## Written instruction
Rewrite the rows below as a numbered list, beginning at the row that contains "xnxx (183, 452)" and stopping after the row that contains "MalluPorn (113, 25)". Include only those rows, and leave out any blank lines.

## Extracted material
%%

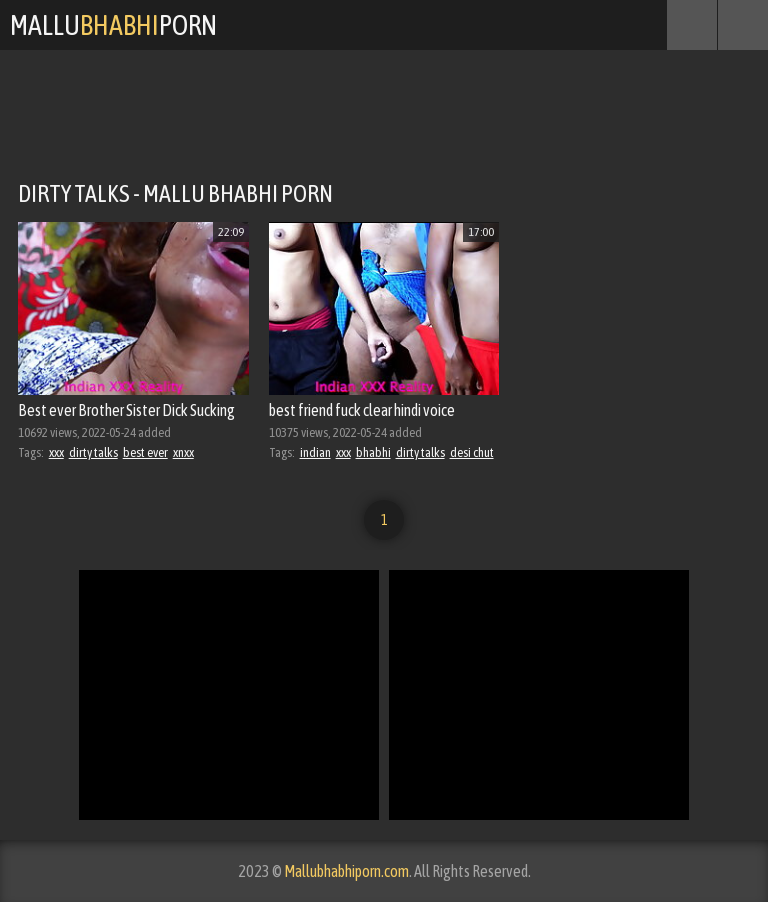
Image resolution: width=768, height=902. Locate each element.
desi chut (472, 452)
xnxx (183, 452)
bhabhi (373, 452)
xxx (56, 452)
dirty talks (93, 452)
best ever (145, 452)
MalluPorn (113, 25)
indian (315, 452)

%%
%%

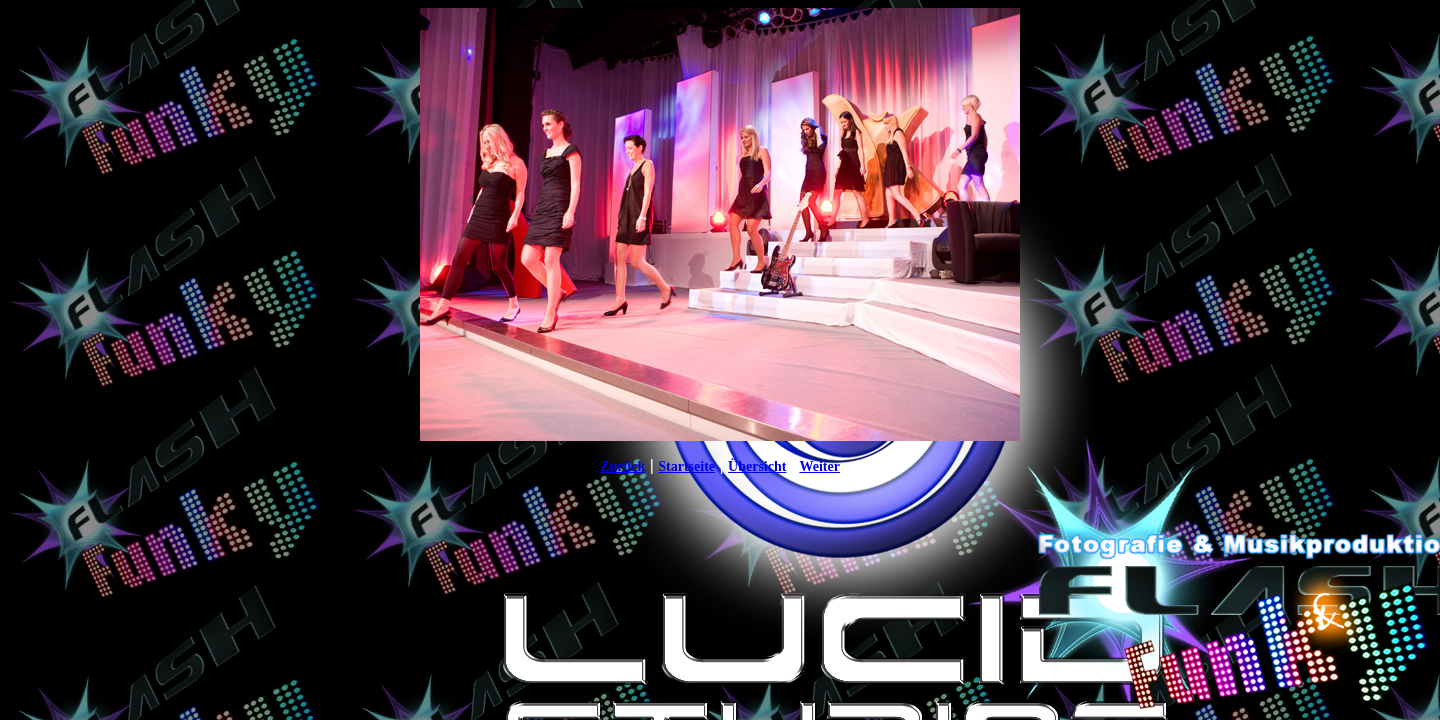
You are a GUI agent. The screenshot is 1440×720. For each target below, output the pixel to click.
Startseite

%%

## Solution below
1. xnxx (183, 452)
2. bhabhi (373, 452)
3. xxx (56, 452)
4. dirty talks (93, 452)
5. best ever (145, 452)
6. MalluPorn (113, 25)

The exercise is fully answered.